I’ll be honest from the get-go about this film: I didn’t think I would enjoy it because it is subtitled. Generally you have to pay more attention to subtitled movies because of the whole reading thing and I wasn’t looking forward to all the reading. But I was pleasantly surprised by this movie.

Jan and Peter are two best friends/political activists who preach about the evils of capitalism. They basically do the same kind of protesting most do, handing out fliers at shoe stores that let the customer know how little the children of Southeast Asia are paid to make the shoes being bought. The only difference is that when night comes around, Jan and Peter take a different approach: They break into wealthy people’s homes. While many of us would steal many things, they simply rearrange the furniture and leave a note stating, “You have too much money. The Edukators” or “Your days of plenty are numbered.” This plants fear in the wealthy, so rather than ruining their possessions, they ruin them mentally.

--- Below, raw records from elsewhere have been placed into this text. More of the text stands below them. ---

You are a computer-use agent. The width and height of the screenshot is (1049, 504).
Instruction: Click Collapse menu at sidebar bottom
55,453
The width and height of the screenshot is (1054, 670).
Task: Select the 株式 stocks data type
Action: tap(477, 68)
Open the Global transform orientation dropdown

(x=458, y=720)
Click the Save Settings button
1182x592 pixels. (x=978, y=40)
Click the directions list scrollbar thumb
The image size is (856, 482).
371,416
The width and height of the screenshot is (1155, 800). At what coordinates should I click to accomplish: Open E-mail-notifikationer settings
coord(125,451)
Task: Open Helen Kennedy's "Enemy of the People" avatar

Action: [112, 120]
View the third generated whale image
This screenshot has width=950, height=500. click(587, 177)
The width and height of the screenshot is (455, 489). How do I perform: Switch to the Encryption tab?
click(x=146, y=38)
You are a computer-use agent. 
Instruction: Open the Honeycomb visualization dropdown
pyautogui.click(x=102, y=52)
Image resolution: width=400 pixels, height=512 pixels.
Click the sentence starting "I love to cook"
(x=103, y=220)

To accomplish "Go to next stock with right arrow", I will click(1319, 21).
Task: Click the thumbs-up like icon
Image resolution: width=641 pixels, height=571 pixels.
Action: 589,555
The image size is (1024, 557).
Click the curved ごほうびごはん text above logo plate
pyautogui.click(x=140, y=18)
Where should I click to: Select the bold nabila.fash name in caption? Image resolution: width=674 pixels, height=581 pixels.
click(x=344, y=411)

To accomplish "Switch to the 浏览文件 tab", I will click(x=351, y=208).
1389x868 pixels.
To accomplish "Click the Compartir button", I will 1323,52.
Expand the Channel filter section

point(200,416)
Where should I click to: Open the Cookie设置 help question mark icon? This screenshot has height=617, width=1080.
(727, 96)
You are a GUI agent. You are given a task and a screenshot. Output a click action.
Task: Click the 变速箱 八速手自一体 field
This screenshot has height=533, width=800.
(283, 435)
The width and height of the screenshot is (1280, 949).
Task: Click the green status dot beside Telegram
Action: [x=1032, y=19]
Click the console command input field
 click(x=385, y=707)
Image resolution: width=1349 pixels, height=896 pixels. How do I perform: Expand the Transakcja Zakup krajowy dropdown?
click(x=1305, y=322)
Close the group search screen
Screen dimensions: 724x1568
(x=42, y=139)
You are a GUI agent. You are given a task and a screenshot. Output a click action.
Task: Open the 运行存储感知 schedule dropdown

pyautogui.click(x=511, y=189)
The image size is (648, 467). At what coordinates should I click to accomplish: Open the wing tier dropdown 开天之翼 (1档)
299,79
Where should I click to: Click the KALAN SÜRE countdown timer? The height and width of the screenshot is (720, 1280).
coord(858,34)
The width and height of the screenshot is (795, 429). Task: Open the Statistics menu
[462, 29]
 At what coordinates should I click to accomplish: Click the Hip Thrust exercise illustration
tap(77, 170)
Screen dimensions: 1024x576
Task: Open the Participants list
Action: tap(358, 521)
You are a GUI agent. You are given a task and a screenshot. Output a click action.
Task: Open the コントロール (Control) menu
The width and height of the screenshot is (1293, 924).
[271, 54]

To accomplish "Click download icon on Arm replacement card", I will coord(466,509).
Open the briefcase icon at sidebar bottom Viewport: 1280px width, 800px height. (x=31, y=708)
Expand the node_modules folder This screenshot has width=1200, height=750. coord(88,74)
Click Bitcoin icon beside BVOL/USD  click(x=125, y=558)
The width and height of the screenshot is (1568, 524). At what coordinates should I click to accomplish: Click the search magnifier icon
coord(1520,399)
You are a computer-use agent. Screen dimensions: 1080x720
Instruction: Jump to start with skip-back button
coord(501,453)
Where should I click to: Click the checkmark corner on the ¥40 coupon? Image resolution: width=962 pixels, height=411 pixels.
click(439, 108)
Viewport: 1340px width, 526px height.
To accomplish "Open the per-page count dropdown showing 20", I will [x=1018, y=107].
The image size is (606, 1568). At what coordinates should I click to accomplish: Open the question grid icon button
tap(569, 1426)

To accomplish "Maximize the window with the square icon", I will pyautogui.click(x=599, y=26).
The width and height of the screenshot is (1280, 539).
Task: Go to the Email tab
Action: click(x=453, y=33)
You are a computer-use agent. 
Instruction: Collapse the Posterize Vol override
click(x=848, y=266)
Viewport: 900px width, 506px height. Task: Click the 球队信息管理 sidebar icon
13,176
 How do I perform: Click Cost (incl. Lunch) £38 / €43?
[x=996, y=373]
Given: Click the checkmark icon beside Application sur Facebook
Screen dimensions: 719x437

Complications arise in the form of Peter’s girlfriend, Jule. Jule is having many a financial problem and it is catching up with her. She is evicted from her apartment and must move in with Peter and Jan. When Peter goes away, Jan helps Jule clean up her old apartment so she won’t lose the deposit. They hit it off so well that Jan tells her about what he and Peter take part in. While somewhat nervous at first, Jule quickly gets into the scheme of things and wants to visit the man who is ruining her life, Hardenberg. Jule, driving an unregistered, uninsured vehicle, rear ended Hardenberg and now must pay 100,000 euros to recoup the damage. Jule and Jan pay Hardenberg’s home a visit, and this is where the trouble starts.

What will happen when Hardenberg gets wind of who broke into his house? What will Peter think about Jan and Jule’s new bond? These are questions best left for you to find out.

This movie is a gem. Plain and simple. First you have spirited performances from all actors involved. Daniel Brühl stands out from the pack as he makes every problem that Jan runs into believable and emotional. Julia Jentsch is fantastic as well, flawlessly turning Julie from a directionless twit to deviant but conflicted thug.

The plot itself is rather ingenious, as not too many people would come up with rearranging the furniture instead of stealing the S-Class.

Overall, wonderfully directed, wonderfully acted and wonderfully written. That makes this film wonderful and one of my top ten this year.

Score: 9.5/10

The Video

1.85:1 Anamorphic Widescreen – No complaints from me here. There have been some questions about the camerawork for the movie in terms of angles and motion. That is part of the movie and works well. It doesn’t pull anything away from the movie experience.

The Sound

5.1 Dolby Digital in German – Like I said, subtitles.

The Extras

None. Zip, zilch, nada. No, they don’t have Nada 3.